Criticism of the Japanese government's handling of the radiation crisis at a nuclear power plant has increased after an adviser quit in protest over what he claimed were unsafe, slipshod measures.

Toshiso Kosako, a professor at the University of Tokyo's graduate school and an expert on radiation exposure, announced late yesterday that he was stepping down as a government adviser.

Prime Minister Naoto Kan appointed Prof Kosako after the magnitude-9.0 earthquake and tsunami which struck north-eastern Japan on March 11.

The disaster left 26,000 people dead or missing and damaged several reactors at the Fukushima Dai-ichi nuclear power plant - triggering the world's worst nuclear crisis since Chernobyl in 1986.
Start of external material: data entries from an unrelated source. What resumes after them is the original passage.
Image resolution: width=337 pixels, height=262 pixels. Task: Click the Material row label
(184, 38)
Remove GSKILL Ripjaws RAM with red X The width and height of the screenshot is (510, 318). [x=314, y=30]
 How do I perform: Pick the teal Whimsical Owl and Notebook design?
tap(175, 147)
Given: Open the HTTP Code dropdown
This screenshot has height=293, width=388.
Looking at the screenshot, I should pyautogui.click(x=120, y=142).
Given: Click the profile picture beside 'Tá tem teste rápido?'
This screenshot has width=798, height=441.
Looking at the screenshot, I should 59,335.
In a tearful news conference, Prof Kosako said he could not stay and allow the government to set what he called improper radiation limits of 20 millisieverts an hour for elementary schools in areas near the plant.
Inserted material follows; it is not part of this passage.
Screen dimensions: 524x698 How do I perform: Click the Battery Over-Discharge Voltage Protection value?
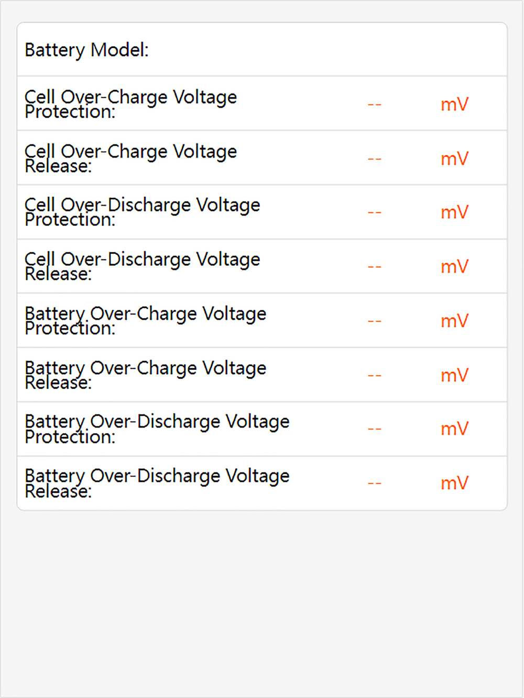click(374, 430)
"I cannot allow this as a scholar," he said. "I feel the government response has been merely to bide time."

Prof Kosako also criticised the government as lacking in transparency in disclosing monitoring of radiation levels around the plant, and as improperly raising the limit of radiation exposure levels for workers at Fukushima Dai-ichi, according to the Kyodo News agency.

The prime minister defended the government's response as proper.
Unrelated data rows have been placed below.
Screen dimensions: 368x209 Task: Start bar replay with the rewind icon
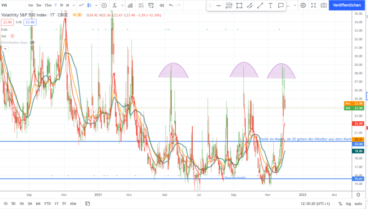tap(161, 6)
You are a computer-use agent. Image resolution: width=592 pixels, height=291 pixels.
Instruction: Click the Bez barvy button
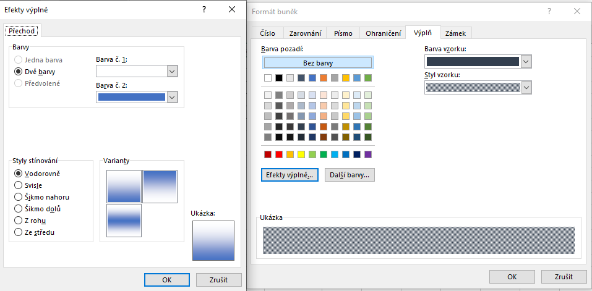pos(317,63)
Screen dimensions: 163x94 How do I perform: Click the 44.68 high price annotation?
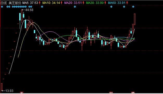29,10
"We welcome different views among our advisers," Mr Kan told parliament today in response to an opposition politician's questions.

A government advisory position is highly respected in Japan, and it is extremely rare for an academic to resign in protest of a government position.

The science and education ministry has repeatedly defended the 20-millisievert limit as safe, saying that efforts are under way to bring the limit down to 1 millisievert. Some people have expressed concerns, noting that children are more vulnerable to radiation than adults.

Japan, which has 54 nuclear reactors, has long been a major proponent of atomic power, constantly billing its technology as top-rate and super-safe.

Japan's government has also been trying to make deals to build nuclear power plants in other countries, although such attempts are likely to fall flat after the Fukushima Dai-ichi accident.

As the only country in the world to suffer an atomic bombing, as it did at Hiroshima and Nagasaki during the Second World War, Japan has long had a powerful anti-nuclear movement, and such protests have become louder recently.

About 450 protesters gathered in Tokyo's Yoyogi Park today, beating drums, shouting "No more nukes" and holding banners which read "Electricity in Tokyo, sacrifice in Fukushima".

"We knew all along nuclear power was dangerous. I just didn't know how to express myself," said one of the protesters, 50-year-old Yoshiko Nakamura, who was taking part in her second demonstration in two weeks.

"This is a great opportunity to send a message and voice my fears."

Such demonstrations have become more frequent, including during the Golden Week holidays, which continue through the weekend and next week.

"What I had feared might happen has become reality," said Kenji Kitamura, a 48-year-old office worker. "It is outrageous children are being exposed to such high levels of radiation."